Internet Corporation of Assigned Names and Numbers (ICANN) is finally performing a root zone DNSSEC KSK roll-over to strengthen the security of domain name system (DNS).
DNSSEC (Domain Name System Security Extensions) is a set of security protocols used to ensure DNS information isn’t accidentally or maliciously corrupted. It protects against cyberattacks by proving authenticity and integrity of a response from the nameserver.
The DNSSEC KSK roll-over means that a new cryptographic public and private key pair will be generated for the DNS root and distributed to intended parties. These parties include internet service providers, enterprise network administrators, DNS resolve operators, DNS resolver software developers, etc.
“This is an important move and we have an obligation to ensure that it happens in furtherance of ICANN’s mission, which is to ensure a secure, stable and resilient DNS” said ICANN Board Chair Cherine Chalaby.
“There is no way of completely assuring that every network operator will have their ‘resolvers’ properly configured, yet if things go as anticipated, we expect the vast majority to have access to the root zone.”
The change in cryptographic key for DNS root is being changed for the first time since it was first put in use in 2010.
ICANN had scheduled to change the DNS root key around a year ago but postponed its plans to analyze new last-minute data. The company said that the new data dealt with the potential readiness of network operators for the change in cryptographic key for DNS root.
“Research shows that there are many thousands of network operators that have enabled DNSSEC validation, and about a quarter of the Internet’s users rely on those operators,” said David Conrad, ICANN’s Chief Technology Officer.
“It is almost certain there will be at least a few operators somewhere across the globe who won’t be prepared, but even in the worst case, all they have to do to fix the problem is, turn off DNSSEC validation, install the new key, and reenable DNSSEC and their users will again have full connectivity to the DNS.”

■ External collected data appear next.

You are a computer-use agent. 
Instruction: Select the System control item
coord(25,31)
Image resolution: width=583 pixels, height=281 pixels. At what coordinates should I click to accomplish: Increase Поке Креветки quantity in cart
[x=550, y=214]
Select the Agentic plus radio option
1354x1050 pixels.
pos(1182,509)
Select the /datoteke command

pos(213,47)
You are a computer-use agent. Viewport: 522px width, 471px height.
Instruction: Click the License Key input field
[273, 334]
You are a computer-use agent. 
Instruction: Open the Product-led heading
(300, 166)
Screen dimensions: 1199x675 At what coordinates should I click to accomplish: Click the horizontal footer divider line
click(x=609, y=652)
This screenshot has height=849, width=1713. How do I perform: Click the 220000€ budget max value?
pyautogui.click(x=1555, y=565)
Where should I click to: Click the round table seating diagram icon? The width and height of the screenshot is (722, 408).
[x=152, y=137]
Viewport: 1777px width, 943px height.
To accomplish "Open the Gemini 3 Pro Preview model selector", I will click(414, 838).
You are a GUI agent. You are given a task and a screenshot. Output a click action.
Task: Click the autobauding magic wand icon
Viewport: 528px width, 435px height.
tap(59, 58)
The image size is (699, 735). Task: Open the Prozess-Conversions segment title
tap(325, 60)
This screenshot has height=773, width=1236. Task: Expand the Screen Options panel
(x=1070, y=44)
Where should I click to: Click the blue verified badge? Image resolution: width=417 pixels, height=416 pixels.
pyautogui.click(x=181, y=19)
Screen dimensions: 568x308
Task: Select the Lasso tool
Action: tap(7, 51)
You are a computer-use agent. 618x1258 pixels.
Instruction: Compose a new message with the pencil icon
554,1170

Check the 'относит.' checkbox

The company said that this is the first root key change, but it won’t be the last. ICANN will make sure that the changes are adapted smoothly as many network operators and ISPs aren’t familiar to the practice.
The DNS root key will be changed at 4PM UTC on 11th October 2018. A small number of ISPs and network operators are currently misconfigured. Hence, ICANN expects that a very small proportion of users who rely on misconfigured DNNSEC resolvers might face issues in resolving domain names.